• INSTRUCTIONS:
1) In the engine tuning text, what base fuel pressure was the fuel pressure regulator set to?
2) Continue the engine tuning text from its last sentence.
━━━ EXTRACTED TEXT ━━━
After the above components were installed, the tuning process could begin! First the S-AFC high throttle map was zeroed. The low throttle map was set to -7% at most RPM points. The Low throttle point was set to 30%, and the High throttle point was set to 50%. Our turning setup consisted of the GTech meter to datalog RPM, horsepower, and torque. A laptop was connected to the LC-1 kit to datalog air fuel ratios. We set out with a goal of 11.5 for the air fuel ratio when under full load/full boost. The fuel pressure regulator (FPR) was set to a base fuel pressure of 30psi with the engine off (no vacuum). All of our tests were done with water injection turned on using a two stage setup. The first stage (3 gallon per hour nozzle) coming on at ~9psi of boost and the second (5 gallon per hour nozzle) at ~14psi. Distilled water was injected.

All of our tuning runs were done in 2nd gear by zeroing the GTech meter, and starting off in 1st gear from a stop. We would accelerate normally up to about 3000RPM, then shift to 2nd gear and apply full throttle until ~7200RPM. The first run was done at 15psi of boost, and resulted in a very rich mixture, and poor performance. In fact, the engine was running so rich that below about 5500RPM the engine felt like it was bogging down. It was not happy at all!
━━━ DATASET ROWS ━━━
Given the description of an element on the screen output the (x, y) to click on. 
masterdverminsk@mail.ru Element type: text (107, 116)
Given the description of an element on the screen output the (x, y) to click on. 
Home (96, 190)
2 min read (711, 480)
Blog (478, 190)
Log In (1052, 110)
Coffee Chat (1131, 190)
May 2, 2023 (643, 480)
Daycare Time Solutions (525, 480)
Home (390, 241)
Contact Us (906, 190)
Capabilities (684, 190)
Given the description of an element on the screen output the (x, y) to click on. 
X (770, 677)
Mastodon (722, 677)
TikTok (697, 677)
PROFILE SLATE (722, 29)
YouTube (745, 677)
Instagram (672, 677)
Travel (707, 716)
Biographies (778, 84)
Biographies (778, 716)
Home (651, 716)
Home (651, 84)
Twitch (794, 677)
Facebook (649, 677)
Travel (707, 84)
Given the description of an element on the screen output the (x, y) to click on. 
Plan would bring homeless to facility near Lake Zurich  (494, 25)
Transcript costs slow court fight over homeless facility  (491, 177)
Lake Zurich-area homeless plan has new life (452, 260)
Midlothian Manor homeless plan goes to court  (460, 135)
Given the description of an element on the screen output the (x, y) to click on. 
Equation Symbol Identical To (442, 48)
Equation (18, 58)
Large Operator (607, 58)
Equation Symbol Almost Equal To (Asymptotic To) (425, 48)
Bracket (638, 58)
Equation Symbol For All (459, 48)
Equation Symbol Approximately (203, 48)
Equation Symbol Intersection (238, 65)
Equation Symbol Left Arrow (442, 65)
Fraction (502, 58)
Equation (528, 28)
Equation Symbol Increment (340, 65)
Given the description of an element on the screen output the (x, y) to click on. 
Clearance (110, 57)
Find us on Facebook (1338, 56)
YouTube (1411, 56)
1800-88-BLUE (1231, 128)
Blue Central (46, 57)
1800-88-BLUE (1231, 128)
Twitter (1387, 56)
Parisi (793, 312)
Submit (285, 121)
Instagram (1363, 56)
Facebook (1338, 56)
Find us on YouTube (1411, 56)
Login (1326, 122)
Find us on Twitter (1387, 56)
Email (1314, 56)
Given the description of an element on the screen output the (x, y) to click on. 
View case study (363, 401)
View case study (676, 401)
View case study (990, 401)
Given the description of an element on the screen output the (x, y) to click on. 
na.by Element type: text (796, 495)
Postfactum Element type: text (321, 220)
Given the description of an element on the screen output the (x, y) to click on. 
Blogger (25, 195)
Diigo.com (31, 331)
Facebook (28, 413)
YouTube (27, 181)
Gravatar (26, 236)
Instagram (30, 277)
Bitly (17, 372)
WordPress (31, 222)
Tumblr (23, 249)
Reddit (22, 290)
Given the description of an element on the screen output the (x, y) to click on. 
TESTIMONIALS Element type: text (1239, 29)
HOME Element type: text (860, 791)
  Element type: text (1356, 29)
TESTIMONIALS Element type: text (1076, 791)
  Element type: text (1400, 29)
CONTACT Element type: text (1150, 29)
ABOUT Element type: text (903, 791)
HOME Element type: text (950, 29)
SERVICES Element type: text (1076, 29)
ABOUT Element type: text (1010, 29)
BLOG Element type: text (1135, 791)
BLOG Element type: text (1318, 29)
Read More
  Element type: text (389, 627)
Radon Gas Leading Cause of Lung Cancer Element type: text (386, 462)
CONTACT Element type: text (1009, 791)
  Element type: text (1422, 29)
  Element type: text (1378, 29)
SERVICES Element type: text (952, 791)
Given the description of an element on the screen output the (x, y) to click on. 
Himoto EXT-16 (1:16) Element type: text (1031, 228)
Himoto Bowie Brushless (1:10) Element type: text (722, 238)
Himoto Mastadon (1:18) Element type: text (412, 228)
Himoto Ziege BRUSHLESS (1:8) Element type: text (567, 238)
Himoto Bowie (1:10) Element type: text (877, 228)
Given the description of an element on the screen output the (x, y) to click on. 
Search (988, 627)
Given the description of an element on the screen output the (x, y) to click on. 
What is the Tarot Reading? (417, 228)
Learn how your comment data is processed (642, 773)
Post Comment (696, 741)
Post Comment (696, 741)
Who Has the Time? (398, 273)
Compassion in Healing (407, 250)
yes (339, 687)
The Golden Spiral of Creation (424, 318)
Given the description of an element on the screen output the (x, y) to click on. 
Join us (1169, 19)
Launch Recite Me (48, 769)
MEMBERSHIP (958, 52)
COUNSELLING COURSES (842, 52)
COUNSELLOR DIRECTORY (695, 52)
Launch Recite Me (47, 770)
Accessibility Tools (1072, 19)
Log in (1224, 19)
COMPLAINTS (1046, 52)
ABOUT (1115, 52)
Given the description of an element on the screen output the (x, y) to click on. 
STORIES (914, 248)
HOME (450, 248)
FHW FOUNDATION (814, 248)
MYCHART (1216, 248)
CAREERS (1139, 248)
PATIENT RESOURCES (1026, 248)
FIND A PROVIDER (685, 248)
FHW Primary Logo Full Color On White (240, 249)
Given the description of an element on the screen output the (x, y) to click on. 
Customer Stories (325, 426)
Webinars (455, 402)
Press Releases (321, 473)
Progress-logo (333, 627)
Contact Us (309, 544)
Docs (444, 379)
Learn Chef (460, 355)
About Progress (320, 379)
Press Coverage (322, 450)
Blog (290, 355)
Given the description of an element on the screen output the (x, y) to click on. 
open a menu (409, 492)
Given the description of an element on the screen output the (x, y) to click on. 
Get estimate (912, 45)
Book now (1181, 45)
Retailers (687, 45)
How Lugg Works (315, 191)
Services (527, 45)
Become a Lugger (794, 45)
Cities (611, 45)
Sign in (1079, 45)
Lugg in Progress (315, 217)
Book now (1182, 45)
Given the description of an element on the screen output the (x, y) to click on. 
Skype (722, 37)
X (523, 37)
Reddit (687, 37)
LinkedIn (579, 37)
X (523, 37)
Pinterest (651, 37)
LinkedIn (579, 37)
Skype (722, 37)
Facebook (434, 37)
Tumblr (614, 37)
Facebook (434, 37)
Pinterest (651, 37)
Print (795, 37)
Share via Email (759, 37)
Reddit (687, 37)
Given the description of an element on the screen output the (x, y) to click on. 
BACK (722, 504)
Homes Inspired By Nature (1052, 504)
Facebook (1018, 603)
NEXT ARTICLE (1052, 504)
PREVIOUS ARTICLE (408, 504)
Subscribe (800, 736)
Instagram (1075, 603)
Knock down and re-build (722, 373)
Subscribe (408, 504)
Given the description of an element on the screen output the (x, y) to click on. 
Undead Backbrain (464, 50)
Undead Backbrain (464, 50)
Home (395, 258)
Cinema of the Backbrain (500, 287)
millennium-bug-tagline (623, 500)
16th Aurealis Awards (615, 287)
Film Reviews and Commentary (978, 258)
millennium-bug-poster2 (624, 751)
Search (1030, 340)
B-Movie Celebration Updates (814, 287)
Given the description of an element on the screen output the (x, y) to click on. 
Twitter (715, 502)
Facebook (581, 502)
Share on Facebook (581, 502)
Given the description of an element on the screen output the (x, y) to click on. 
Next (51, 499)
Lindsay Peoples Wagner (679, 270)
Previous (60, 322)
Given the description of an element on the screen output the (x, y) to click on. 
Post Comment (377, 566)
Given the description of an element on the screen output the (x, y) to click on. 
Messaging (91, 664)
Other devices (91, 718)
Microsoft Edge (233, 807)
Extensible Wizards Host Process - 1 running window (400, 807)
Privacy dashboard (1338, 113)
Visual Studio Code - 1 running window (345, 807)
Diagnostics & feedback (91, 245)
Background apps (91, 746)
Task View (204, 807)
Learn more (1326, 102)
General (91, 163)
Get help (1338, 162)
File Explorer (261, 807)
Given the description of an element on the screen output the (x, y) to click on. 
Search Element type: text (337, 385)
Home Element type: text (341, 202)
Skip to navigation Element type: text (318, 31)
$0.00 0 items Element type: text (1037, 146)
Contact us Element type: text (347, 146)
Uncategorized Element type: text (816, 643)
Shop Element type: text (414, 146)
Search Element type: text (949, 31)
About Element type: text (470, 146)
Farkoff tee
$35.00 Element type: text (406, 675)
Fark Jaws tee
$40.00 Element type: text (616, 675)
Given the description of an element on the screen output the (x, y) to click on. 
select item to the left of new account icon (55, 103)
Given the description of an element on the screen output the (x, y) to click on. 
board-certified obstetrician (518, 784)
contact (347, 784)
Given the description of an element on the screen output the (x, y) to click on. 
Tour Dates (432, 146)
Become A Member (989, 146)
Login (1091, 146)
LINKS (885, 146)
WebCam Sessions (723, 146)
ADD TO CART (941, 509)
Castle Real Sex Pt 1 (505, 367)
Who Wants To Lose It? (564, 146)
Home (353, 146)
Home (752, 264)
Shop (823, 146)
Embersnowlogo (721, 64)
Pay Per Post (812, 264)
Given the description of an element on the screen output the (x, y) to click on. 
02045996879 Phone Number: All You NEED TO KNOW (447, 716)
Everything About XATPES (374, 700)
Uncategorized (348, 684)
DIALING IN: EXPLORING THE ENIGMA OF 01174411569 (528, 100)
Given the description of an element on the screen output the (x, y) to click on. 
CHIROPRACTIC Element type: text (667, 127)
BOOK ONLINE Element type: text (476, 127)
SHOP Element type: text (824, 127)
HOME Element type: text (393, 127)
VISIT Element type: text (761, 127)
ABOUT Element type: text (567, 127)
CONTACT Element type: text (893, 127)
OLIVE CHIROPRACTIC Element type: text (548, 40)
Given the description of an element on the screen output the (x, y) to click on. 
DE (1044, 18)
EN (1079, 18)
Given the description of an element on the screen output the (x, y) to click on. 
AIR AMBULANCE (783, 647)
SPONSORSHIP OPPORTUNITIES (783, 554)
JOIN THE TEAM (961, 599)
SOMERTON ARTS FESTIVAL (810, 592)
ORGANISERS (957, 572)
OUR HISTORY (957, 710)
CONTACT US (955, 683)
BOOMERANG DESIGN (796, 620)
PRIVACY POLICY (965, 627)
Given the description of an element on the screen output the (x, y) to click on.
━━━
• OUTPUTS:
1) 30psi, with the engine off (no vacuum).

2)
Once we have the datalog from the LC-1 and the GTech meter, we could graph both of them on a computer. Then using a graphics program, the resulting graphs were resized to have a similar scale. Here is the result of the first run:

The top graph is the air fuel ratio (AFR) from the LC-1. The bottom graph is the HP and torque vs RPM from the GTech meter. As can be seen, power down low is very poor, and the fuel mixture is well below 10.0 during the engine run. Way too rich! You can also see how the power really nose-dives around 3000RPM where too much fuel starts to come in. The power graph is also very jagged, and indeed, it felt that way.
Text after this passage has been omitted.